-- start of Information supplied --
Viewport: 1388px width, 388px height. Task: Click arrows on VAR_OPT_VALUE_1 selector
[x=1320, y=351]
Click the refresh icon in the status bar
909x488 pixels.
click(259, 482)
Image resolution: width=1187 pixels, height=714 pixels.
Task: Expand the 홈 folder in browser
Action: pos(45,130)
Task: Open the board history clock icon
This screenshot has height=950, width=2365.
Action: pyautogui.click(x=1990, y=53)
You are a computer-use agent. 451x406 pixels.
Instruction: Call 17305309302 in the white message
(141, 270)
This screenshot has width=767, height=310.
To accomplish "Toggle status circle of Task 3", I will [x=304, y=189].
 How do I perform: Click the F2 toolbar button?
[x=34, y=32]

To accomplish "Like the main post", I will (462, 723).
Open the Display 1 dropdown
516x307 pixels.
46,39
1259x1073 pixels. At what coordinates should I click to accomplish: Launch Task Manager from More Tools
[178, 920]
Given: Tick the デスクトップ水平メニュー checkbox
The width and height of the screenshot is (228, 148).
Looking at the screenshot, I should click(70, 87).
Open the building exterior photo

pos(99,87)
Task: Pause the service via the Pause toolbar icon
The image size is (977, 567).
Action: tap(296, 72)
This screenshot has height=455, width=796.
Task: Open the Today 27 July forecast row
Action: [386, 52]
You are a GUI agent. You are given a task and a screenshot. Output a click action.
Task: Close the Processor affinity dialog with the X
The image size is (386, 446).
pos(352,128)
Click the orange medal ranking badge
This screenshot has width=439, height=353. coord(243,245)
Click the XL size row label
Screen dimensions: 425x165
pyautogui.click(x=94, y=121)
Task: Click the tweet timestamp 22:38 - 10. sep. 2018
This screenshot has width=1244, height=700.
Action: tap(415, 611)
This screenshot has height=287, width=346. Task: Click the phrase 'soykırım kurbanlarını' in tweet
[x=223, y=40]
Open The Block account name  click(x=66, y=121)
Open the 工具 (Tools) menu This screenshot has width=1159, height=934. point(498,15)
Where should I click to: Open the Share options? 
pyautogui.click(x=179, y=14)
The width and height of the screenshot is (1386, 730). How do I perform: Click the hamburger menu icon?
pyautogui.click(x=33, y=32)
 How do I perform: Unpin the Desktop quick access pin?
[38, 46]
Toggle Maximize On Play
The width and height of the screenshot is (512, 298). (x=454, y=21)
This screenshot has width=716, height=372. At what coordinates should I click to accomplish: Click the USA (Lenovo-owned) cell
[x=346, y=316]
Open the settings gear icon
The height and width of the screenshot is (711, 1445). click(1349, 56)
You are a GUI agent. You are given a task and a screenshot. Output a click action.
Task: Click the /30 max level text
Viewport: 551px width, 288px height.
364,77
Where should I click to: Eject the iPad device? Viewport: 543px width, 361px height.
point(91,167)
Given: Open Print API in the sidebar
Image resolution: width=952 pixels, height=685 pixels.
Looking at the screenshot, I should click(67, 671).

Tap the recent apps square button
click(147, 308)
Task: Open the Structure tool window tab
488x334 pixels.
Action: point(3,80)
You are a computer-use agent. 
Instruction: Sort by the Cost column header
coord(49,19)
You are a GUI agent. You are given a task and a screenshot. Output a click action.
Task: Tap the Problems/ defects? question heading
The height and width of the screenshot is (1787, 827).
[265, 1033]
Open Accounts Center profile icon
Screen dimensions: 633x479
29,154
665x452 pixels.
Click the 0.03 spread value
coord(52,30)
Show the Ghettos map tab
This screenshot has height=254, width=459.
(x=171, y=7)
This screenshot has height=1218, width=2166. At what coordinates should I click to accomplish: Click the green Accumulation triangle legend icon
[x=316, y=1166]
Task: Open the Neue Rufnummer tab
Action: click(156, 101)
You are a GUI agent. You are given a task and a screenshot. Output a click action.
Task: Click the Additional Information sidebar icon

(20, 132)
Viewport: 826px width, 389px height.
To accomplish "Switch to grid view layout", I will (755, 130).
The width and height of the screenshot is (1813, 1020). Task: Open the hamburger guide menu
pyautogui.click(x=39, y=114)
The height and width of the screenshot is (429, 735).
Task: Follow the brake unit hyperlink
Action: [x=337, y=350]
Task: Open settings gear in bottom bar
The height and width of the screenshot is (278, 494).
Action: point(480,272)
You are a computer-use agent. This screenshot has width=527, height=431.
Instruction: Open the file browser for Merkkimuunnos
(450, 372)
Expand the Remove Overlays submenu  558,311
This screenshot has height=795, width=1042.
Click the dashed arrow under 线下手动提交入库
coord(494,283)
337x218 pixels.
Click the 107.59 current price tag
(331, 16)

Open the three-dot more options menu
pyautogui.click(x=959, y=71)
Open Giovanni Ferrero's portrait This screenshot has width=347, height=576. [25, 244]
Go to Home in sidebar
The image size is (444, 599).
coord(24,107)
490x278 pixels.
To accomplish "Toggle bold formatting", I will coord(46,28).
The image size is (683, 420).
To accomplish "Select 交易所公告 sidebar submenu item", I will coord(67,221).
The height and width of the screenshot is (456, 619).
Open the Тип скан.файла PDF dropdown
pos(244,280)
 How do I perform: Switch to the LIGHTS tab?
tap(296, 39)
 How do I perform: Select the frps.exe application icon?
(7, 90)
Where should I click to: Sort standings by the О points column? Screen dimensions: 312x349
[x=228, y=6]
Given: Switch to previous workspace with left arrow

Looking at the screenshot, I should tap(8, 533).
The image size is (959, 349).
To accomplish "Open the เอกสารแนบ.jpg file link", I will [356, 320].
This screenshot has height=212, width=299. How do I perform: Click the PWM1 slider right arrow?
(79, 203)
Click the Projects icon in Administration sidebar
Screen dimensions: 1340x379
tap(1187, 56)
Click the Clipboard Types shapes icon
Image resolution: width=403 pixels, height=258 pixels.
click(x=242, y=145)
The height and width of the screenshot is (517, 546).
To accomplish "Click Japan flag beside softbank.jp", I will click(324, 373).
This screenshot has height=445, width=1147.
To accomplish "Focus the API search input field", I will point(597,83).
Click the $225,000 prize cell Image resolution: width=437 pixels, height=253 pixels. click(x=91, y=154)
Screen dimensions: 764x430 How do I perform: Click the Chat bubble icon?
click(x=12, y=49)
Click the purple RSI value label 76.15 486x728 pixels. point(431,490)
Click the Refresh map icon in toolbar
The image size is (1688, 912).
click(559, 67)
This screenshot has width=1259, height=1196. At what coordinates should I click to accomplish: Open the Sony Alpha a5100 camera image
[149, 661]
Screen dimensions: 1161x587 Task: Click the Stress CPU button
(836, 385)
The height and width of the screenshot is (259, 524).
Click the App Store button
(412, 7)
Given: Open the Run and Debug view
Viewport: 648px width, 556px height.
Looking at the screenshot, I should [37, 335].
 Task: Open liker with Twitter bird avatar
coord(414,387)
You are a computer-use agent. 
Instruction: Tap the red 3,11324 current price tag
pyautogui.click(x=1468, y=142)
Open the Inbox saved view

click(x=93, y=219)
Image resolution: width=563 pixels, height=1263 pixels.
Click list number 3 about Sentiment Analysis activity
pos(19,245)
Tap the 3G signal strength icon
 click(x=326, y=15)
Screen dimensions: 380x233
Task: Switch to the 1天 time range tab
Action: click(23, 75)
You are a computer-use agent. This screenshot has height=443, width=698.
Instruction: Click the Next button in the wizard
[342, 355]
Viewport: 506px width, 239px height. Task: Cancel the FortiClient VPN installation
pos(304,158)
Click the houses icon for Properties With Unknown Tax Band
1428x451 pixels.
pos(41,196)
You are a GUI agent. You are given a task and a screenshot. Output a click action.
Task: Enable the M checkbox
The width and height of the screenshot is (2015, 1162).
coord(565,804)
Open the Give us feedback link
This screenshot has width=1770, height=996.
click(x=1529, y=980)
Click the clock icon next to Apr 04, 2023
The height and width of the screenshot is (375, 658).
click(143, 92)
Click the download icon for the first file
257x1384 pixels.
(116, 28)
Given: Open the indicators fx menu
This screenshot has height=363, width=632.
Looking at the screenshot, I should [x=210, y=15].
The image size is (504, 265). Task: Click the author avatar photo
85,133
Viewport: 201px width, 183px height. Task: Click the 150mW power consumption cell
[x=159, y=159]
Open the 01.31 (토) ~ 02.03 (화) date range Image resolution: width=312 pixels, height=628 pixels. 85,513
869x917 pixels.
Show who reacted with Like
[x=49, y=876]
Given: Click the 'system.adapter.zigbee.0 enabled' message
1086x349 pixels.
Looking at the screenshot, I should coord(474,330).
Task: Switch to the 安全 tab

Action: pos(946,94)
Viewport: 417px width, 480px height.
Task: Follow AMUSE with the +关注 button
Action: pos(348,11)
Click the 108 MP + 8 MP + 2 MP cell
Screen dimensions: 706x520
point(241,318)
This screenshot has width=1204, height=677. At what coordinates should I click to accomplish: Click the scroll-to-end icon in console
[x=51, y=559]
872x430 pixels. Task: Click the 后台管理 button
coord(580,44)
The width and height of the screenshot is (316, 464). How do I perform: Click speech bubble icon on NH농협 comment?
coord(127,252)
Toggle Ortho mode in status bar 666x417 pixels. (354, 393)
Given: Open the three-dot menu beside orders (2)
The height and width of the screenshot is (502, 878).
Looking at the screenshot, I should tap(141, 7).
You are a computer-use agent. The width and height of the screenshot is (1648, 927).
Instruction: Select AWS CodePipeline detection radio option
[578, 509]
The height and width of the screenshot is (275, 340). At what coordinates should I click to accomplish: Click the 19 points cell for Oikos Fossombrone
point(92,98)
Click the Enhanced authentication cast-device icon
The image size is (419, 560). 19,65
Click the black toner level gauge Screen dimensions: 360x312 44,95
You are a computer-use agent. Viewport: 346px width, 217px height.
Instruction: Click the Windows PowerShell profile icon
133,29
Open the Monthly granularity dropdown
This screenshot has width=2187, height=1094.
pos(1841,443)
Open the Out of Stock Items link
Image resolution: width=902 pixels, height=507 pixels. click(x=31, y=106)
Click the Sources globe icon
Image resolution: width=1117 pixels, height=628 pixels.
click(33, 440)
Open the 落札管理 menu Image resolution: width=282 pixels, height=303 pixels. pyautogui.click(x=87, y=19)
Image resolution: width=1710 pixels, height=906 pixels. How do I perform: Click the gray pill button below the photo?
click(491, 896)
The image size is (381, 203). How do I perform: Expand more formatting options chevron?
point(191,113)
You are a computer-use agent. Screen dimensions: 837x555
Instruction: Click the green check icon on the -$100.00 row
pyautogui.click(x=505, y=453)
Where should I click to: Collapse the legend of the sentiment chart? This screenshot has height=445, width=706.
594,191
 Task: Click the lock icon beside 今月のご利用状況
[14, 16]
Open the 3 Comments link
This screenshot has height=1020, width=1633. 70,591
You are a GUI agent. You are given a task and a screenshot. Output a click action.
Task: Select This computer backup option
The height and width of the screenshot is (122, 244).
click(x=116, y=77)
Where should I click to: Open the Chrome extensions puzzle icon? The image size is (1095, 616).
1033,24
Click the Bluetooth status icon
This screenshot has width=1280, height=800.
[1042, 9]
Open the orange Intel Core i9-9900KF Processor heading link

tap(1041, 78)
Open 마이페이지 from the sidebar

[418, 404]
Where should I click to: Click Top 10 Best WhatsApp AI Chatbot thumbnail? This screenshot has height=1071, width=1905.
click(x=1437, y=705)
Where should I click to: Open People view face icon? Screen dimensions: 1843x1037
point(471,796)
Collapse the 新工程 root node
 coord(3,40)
-- end of Information supplied --
→ **What the exercise asks**
Rewrite the items starting at the first one and ending at the line that contains "[x=34, y=32]", replacing "screenshot" with "capture" and leaving everything else unchanged.

→ **Result of this task**
Viewport: 1388px width, 388px height. Task: Click arrows on VAR_OPT_VALUE_1 selector
[x=1320, y=351]
Click the refresh icon in the status bar
909x488 pixels.
click(259, 482)
Image resolution: width=1187 pixels, height=714 pixels.
Task: Expand the 홈 folder in browser
Action: pos(45,130)
Task: Open the board history clock icon
This capture has height=950, width=2365.
Action: pyautogui.click(x=1990, y=53)
You are a computer-use agent. 451x406 pixels.
Instruction: Call 17305309302 in the white message
(141, 270)
This capture has width=767, height=310.
To accomplish "Toggle status circle of Task 3", I will [x=304, y=189].
 How do I perform: Click the F2 toolbar button?
[x=34, y=32]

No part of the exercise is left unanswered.